Leider muss es manchmal trotzdem sein, dass das Kind das Medikament bekommt und bisher hat nichts geholfen. Und ja, wenn es wirklich sein muss, dann muss man Kindern Medikamente auch gegen ihren Willen geben, so furchtbar das ist. Wir würden sie ja auch gegen ihren Willen von der Straße wegtragen, wenn sie darauf laufen.

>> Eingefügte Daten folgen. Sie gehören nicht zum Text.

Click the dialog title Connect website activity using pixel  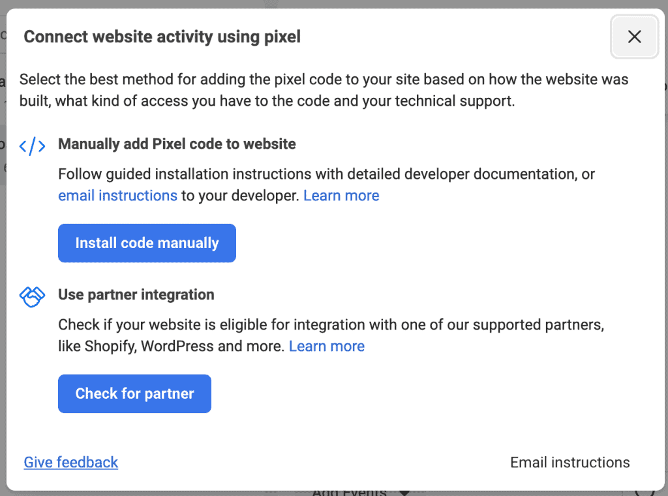point(162,37)
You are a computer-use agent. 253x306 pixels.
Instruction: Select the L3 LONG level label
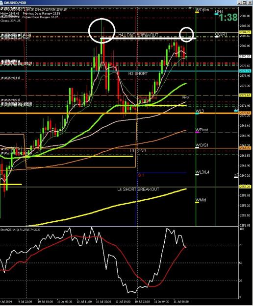point(138,151)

Was wir da anwenden, ist beschützende Gewalt, die man zwar auch nicht schönreden kann, aber die eben leider manchmal notwendig ist.
Ich finde es wichtig, so etwas wie Spritzen oder Medikamente nicht kleinzureden („Tut gar nicht weh!“), sondern realistisch anzukündigen („Das tut kurz weh.“/“Das schmeckt nicht so gut, wir machen Zucker rein. Was willst du danach schnell hinterher trinken?“). Es ist eben unangenehm. Aber das ist nur ein kurzer Moment und danach machen wir es uns so schön wie möglich. Unser Kinderarzt gibt den Kindern immer Lollis, ich fand das erst furchtbar, aber die Kinder lieben es und es gibt sie bedingungslos, also egal ob sie geweint haben oder nicht. Für eklige Medikamente kaufen wir auch oft einen Saft, den die Kinder sonst kaum bekommen, um den Geschmack wegzuspülen. Das klappt bei den großen gut – beim Kleinen nicht. Er ist noch zu klein, um das zu verstehen.
Ich vermeide Äußerungen wie „Ich mache das nur, weil ich dich liebe.“, weil das Kinder in ein sogenanntes „Double Bind“ hinein bringt. Sie erleben etwa ganz anderes als das, was sie hören und lernen im schlimmsten Fall, dass sie ihren Eltern nicht trauen können oder Liebe bedeutet, übergriffig zu handeln. Ich habe mir von Kathy Weber das „Bedauern“ abgeschaut. Denn wenn wir uns Entschuldigen, zeigen wir damit ja, dass wir das eigentlich nicht so gewollt haben, was ja durchaus stimmt, aber wir wollen eben doch, dass die Kinder die Medizin bekommen. „Das war echt eklig, oder? Puh! Ich bedaure es sehr, dass die Medizin so eklig ist!“ oder „Uh, das war blöd, hm?“ Wir bauschen die Situation auch nicht groß auf, bearbeiten sie aber hinterher manchmal noch in einem Bindungsspiel, zum Beispiel mit kleinen Figuren oder Kuscheltieren, die Medizin nehmen müssen. Wir achten auch darauf, hinterher etwas besonders schönes zu machen, zum Beispiel kuscheln und vorlesen.
Zusammenfassung
Wir müssen die Situation nicht für unser Kind lösen, wir müssen es nur verstehen. Das zeigen wir mit der „Spiegeltechnik“, die (meines Empfindens nach) sich an der gewaltfreien Kommunikation von Marshall Rosenberg anlehnt. Die Gefühle auszuhalten bedeutet vor allem, zu warten und da zu sein, bis sie wieder aufhören. Manchmal ist es sinnvoll, mit dem Kind den Ort zu wechseln, wenn es aus dem Gefühl nicht herauskommt. Wir müssen nicht immer nachgeben und unsere eigenen Grenzen überschreiten lassen, wir müssen uns nicht weh tun lassen. Es ist aber sehr wichtig, dem Kind zu zeigen, dass es nicht allein ist und dass die Gefühle in Ordnung sind.